Completed on 17 Aug 2018 by Liya Wang.
Login to endorse this review.
This paper extends the SNiPlay workflows and provides a AWS powered Galaxy platform for the Rice community to leverage the Rice variation data. This could be useful but there are several significant concerns regarding the design of the system.
1. One challenge listed in the paper is that large CPU and RAMs are needed for dealing with fairly large data matrix. However, the entire Rice Galaxy platform is powered by an AWS machine that has only 2 CPUs and 4G RAM. Is this enough for large scale computation or the system is just built for small scale computation?
2. A related question is how long will this system last. Whats the cost of the system? If user wants to download all Rice VCFs from AWS using the Rice Galaxy, what's the cost of the data transfer? Its mentioned that S3 CLI is used to copy the entire gzipped VCF file to Rice Galaxy and then get subsetted with BCFtools. Is the copy free? It will be good to know how this is handled, otherwise, the system won't last long for serving the Rice community.

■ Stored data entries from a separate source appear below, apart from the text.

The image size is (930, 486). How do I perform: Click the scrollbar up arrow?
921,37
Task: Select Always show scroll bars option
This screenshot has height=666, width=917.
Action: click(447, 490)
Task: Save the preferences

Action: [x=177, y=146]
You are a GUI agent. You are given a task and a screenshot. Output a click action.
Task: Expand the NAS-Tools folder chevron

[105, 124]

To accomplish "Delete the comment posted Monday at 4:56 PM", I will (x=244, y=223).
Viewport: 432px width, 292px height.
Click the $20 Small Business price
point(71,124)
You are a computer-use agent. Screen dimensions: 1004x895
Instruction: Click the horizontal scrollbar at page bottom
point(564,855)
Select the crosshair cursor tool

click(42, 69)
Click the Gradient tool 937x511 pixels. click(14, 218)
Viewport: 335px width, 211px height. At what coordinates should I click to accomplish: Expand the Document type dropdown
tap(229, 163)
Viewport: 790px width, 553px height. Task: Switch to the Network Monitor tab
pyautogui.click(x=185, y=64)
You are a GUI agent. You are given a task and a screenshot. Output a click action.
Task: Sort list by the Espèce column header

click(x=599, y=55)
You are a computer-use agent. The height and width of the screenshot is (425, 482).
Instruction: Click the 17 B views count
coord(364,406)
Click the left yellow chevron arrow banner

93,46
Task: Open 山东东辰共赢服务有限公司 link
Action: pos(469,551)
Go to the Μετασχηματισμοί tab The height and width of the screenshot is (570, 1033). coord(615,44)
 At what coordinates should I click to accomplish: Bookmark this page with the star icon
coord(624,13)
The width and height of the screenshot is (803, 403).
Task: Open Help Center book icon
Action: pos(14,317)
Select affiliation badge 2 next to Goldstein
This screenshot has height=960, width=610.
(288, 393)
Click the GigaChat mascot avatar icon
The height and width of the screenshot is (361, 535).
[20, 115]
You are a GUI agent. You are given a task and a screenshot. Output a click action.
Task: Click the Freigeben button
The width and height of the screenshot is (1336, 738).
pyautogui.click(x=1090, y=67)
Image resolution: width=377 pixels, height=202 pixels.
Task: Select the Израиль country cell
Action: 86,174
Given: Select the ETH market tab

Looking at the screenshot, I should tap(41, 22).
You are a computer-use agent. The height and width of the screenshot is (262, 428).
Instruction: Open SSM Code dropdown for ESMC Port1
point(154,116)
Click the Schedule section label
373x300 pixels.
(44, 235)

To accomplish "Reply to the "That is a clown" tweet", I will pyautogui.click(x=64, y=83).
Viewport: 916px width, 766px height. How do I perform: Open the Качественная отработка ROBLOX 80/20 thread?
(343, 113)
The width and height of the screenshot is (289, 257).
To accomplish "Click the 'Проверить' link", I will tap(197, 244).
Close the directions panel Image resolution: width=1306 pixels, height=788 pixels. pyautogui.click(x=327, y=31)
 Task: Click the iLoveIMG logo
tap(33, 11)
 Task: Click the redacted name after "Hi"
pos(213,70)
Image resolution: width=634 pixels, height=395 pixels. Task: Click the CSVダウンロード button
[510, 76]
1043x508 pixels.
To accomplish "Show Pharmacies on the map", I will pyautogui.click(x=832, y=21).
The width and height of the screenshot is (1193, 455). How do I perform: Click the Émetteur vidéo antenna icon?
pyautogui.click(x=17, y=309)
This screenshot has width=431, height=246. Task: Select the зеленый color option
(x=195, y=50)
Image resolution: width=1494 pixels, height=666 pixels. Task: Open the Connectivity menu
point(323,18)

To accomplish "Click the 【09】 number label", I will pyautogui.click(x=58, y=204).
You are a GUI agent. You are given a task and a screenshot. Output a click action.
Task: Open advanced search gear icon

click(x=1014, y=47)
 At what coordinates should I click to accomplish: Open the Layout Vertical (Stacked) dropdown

3. The platform wrapped a lot of tools/apps with the Galaxy platform. Can individual tools be dockerized and/or made available via bioconda? If so, these tools can be integrated into other publicly accessible platforms like CyVerse DE and SciApps.
4. How big is the total data source that users need to access from the Rice Galaxy?
Other suggestions are:
1. Is there any tutorials and working examples on using the platform with public trait data?
2. Page 2 line 31, extra white space after 'phenotypic'
3. Page 7, more details on how SNP lift-over works. What's the size of the flanking sequences used? How often will this workflow find the lift-over SNP or not?
4. Page 8 line 171, 'in within a JBrowse' should be changed to 'using' or 'in'
5. Page 16 Line 359, 'pane' should be 'panel'